**Input data**:

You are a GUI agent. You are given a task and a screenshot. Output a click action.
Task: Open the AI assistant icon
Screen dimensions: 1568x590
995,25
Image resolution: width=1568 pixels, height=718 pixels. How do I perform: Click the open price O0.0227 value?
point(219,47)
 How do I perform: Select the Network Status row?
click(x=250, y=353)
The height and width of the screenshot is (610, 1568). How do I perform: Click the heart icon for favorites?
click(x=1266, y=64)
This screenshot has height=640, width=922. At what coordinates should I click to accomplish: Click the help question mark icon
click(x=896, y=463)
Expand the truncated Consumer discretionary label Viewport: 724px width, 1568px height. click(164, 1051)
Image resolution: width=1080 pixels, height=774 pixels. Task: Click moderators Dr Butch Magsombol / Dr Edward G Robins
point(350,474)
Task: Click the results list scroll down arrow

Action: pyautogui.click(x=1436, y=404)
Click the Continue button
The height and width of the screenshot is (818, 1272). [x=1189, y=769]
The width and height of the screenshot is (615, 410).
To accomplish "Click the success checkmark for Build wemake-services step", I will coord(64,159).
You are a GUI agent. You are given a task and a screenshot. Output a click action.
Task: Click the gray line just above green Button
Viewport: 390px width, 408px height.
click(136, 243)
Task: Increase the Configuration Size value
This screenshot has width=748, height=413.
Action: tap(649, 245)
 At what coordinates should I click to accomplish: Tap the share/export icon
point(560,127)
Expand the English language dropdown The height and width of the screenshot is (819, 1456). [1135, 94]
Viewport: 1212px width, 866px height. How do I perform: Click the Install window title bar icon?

**Objective**: Rewrite all of the lines above, replacing "How do I perform" with "How should I carry out" and leaving everything else unchanged.

**Solution to the exercise**:
You are a GUI agent. You are given a task and a screenshot. Output a click action.
Task: Open the AI assistant icon
Screen dimensions: 1568x590
995,25
Image resolution: width=1568 pixels, height=718 pixels. How should I carry out: Click the open price O0.0227 value?
point(219,47)
 How should I carry out: Select the Network Status row?
click(x=250, y=353)
The height and width of the screenshot is (610, 1568). How should I carry out: Click the heart icon for favorites?
click(x=1266, y=64)
This screenshot has height=640, width=922. At what coordinates should I click to accomplish: Click the help question mark icon
click(x=896, y=463)
Expand the truncated Consumer discretionary label Viewport: 724px width, 1568px height. click(164, 1051)
Image resolution: width=1080 pixels, height=774 pixels. Task: Click moderators Dr Butch Magsombol / Dr Edward G Robins
point(350,474)
Task: Click the results list scroll down arrow

Action: pyautogui.click(x=1436, y=404)
Click the Continue button
The height and width of the screenshot is (818, 1272). [x=1189, y=769]
The width and height of the screenshot is (615, 410).
To accomplish "Click the success checkmark for Build wemake-services step", I will coord(64,159).
You are a GUI agent. You are given a task and a screenshot. Output a click action.
Task: Click the gray line just above green Button
Viewport: 390px width, 408px height.
click(136, 243)
Task: Increase the Configuration Size value
This screenshot has width=748, height=413.
Action: tap(649, 245)
 At what coordinates should I click to accomplish: Tap the share/export icon
point(560,127)
Expand the English language dropdown The height and width of the screenshot is (819, 1456). [1135, 94]
Viewport: 1212px width, 866px height. How should I carry out: Click the Install window title bar icon?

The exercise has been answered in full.